TREZENTOS E OITENTA MILHÕES de visualizações depois, a ficha caiu
Tem dias que a gente se sente como quem partiu ou morreu, já dizia o blue eyes Chico Buarque. O espelho é cruel nessas horas que a gente não sabe se vai o se fica, quando a gente olha e não se reconhece. Quando a gente escreve “a gente” quatro vezes (cinco, né?) logo no primeiro parágrafo do texto pra não se sentir sozinho nessa máxima.
Na teoria, uma coisa é uma coisa, mas, na prática, esta coisa é outra coisa. Escolher, estudar, estagiar, observar, se apaixonar, odiar e, na falta de coisa melhor, reaprender a gostar de uma profissão é parte da vida. A vida é a arte do encontro, declamou o poetinha Vinicius de Moraes. Um ofício vem de encontro a nós muito mais do que vamos de encontro a ele, mas é nossa fé no poder de transformação do que a gente faz que não nos deixa viver de uma forma absolutamente idiota.
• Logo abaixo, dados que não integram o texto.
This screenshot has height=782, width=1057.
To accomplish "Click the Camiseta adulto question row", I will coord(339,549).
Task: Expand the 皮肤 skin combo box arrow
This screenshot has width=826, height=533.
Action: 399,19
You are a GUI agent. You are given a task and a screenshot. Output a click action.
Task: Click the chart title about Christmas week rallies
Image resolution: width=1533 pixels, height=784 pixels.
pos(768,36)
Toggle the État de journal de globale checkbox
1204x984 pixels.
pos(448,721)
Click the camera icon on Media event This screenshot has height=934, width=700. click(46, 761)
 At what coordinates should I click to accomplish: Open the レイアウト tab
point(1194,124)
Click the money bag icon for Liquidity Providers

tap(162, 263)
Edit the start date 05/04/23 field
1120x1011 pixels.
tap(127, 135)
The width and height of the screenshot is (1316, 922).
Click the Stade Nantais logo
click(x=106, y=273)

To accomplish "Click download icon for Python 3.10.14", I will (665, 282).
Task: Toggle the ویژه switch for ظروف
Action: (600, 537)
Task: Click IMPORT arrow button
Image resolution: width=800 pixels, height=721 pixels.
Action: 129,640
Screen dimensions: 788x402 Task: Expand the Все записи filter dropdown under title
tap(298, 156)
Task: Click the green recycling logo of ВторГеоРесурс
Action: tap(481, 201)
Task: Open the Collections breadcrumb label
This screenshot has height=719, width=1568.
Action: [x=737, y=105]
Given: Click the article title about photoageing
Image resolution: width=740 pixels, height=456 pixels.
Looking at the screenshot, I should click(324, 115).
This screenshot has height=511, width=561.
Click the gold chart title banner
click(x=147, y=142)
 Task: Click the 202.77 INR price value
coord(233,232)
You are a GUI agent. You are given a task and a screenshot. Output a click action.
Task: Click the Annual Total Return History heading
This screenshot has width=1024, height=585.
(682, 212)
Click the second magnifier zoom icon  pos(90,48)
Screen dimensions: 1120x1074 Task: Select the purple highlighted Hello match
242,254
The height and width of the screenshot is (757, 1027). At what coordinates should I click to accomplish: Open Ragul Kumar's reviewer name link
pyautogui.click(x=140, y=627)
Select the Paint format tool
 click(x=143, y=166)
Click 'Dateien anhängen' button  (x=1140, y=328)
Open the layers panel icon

No mundo, tudo acontece. Essa é do maestro da dor, salve, Cartola. Saravás à parte, as coisas aconteceram, acontecem e seguirão acontecendo no mundo, mas a real, quando estamos trocando uma ideia com nossos botões, é que se a gente não coloca nem um temperinho nosso no cotidiano, acaba sentindo que passa por esta vida besta sem deixar um quinhão pros bacuris que no futuro vão povoar esta terra de ninguém e de todo mundo ao mesmo tempo.
É nesse clima que a gente salva o mundo com os amigos na mesa do bar, tocando violão na praia, orando na missa, no culto, na macumba, pensando debaixo das cobertas ou até mesmo fazendo o amor, que é a melhor forma de revolucionar o mundo em dez minutos de que se tem notícia.
Enrolo vocês cinco que ainda me dão olhos e ouvidos por aqui, não vou negar. O que quero contar é que sentado ali no Parlapatões, na Praça Roosevelt, perímetro colorido da cinzenta SP, naquele tradicional circuito onde se reveza um trago, uma ideia, um trago, uma ideia e, enfim, uma ideia lhe trago, me caiu a ficha.
Quando somos crianças, sabemos exatamente o que fazer. Se queremos um chocolate, queremos um chocolate. Não há ponderação sobre quanto doce temos comido nos últimos tempos, se nossos dentes serão roídos por cáries ou mesmo quanto à quantidade de gordura hidrogenada contida naquela delícia. É o chocolate que a gente quer e faremos tudo ao nosso alcance (que, no caso de uma criança não é muito, se houver negação paterno-materna meio que só resta implorar ou chorar) para devorar o objeto do nosso desejo.
Daí você estuda, trabalha, ou só trabalha ou só estuda, e, quando vê, nem lembra mais por que está fazendo aquilo
Depois a gente vai crescendo e segue convicto do que quer, embora, no geral, dependa da autorização ou do dinheiro dos outros – pais, tios, avós, professores – para conseguir seja lá o que for. Neste momento, começa a fase idiota da vida, quando acreditamos que, para virar o jogo, vamos estudar e trabalhar, ou um dos dois, ganhar nossa grana e dizer adiós aos desmandos desses velhos de merda.
Daí você estuda, trabalha, ou só trabalha ou só estuda, e, quando vê, nem lembra mais por que está fazendo aquilo, mesmo enquanto toma uma gelada com os chegados na tal parte colorê da metrópole.
Então me cabe aqui invocar um mantra à la Simonal: nem vem que não tem, pra virar cinza a minha brasa demora. E nesse embalo eu vou botar pra quebrar.
No clima da piada do bambu, que, neste caso, é o sentido do clipe da Sia com meu fetiche existencial preferido, Shia Labeouf, bailando com essa pequena grande força da natureza que é Maddie Ziegler, deixei o melhor, ou o pior, depende mesmo do ponto de vista, para o final.
No vídeo, Shia Lalenda está confrontando essa força desembestada da infância, do desejo inexorável, da certeza, do querer acima de tudo, do amar sem cobrar, do cobrar sem rejeitar, do ser sem ter absolutamente nada. É ali, nos movimentos daquela pequenina alma contorcionista de peruca loira, que se esconde a chave para soprar nosso barquinho de papel mar adentro sem esperar, ou fingir que espera, por um iate no fim do arco-íris.
É fora da gaiola, enfim, meus caros, minhas caras, que a vida acontece.